Morte di Ettore Giordano, il caso si riapre: ipotesi di omicidio volontario

A tre anni dal decesso, nuove indagini autorizzate dal gip: i familiari respingono l’ipotesi di suicidio e presentano una querela articolata

Tre anni dopo la tragica morte di Ettore Giordano, il 42enne ritrovato senza vita il 9 giugno 2022 nell’abitazione della compagna a Montalto Uffugo, il caso giudiziario si riapre. Quella che inizialmente era stata archiviata come un suicidio, ora si trasforma in un’ipotesi di omicidio volontario sostenuta da nuovi elementi investigativi raccolti dalla famiglia della vittima.

Il corpo di Giordano fu trovato impiccato con una prolunga elettrica fissata a una finestra. I primi rilievi portarono la Procura di Cosenza ad avviare un’indagine per istigazione al suicidio e omissione di soccorso, poi archiviata. La compagna della vittima, infatti, non contattò immediatamente i soccorsi, avvertendo la madre di Ettore con ritardo, circostanza che già allora destò sospetti.

I familiari, da sempre scettici sulla versione ufficiale, si sono affidati a un team legale guidato dagli avvocati Emilio Greco e Guido Siciliano, con la collaborazione degli avvocati Franceschina Bufano, Mafalda Ferraro ed Edoardo Greco. Attraverso indagini difensive hanno presentato una querela contro ignoti, fondata su anomalie rilevate nella scena del decesso e nei risultati autoptici.

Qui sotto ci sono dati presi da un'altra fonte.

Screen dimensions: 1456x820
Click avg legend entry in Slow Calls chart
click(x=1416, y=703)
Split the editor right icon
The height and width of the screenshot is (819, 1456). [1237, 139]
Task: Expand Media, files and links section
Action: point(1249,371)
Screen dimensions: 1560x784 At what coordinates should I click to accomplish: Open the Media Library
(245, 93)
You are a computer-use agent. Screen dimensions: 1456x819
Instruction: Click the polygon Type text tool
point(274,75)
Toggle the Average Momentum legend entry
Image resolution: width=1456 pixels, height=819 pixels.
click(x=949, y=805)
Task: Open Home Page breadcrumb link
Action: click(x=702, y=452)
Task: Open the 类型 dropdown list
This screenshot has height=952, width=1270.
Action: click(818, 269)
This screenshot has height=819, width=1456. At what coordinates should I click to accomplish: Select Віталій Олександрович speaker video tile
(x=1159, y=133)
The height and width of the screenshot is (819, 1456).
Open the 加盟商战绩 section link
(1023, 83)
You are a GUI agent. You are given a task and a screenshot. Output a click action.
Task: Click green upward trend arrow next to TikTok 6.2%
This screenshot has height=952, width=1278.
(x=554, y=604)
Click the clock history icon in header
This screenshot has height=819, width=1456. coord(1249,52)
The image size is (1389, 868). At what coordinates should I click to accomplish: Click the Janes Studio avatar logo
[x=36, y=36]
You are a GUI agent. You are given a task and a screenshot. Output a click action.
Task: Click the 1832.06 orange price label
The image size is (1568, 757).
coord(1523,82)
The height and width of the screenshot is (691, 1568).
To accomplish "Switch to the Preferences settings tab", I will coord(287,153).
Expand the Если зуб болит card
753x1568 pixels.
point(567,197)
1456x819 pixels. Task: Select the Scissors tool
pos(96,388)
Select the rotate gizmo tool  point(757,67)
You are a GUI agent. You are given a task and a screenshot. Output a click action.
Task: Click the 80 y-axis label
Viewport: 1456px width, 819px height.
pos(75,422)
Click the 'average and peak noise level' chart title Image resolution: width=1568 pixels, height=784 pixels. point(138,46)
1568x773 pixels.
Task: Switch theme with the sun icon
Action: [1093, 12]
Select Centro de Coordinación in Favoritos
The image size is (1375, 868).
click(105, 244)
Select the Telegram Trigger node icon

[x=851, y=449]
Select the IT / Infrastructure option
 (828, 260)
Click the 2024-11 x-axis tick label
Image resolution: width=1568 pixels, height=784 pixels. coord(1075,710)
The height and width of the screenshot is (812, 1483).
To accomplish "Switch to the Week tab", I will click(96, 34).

Tra i punti chiave sollevati nella denuncia emerge il mancato rinvenimento di una scala o di un altro supporto che avrebbe potuto permettere a Giordano di raggiungere la finestra per appendervi il cavo. Inoltre, sono state rilevate lesioni traumatiche sul corpo che non sarebbero compatibili con una morte per impiccagione autoinflitta.

A rafforzare l’impianto accusatorio, il generale in congedo dei Carabinieri Luciano Garofano, nominato consulente di parte, ha depositato note tecniche e richieste di accertamenti specifici per verificare se fosse fisicamente possibile che la vittima si sia tolta la vita senza alcun ausilio esterno.

Il giudice per le indagini preliminari di Cosenza, Letizia Benigno, ha accolto l’istanza presentata dai legali dei familiari, autorizzando la riapertura delle indagini. Il sostituto procuratore Marialuigia D’Andrea è stato incaricato di svolgere ulteriori approfondimenti, tra cui un accertamento tecnico non ripetibile volto a ricostruire la dinamica della scena del crimine.

Per questa nuova fase, la Procura ha nominato tre consulenti: l’ingegnere Luca Chianelli, e i medici legali Berardo Cavalcanti e Vannio Vercillo. A loro è stato affidato l’incarico di rispondere a una serie di quesiti tecnico-scientifici, con un termine di 90 giorni per la consegna delle relazioni.

La famiglia Giordano ha confermato il proprio impegno nel seguire il caso, mantenendo Luciano Garofano come consulente di parte, nel tentativo di fare luce su una vicenda ancora avvolta da gravi interrogativi e profonde incongruenze.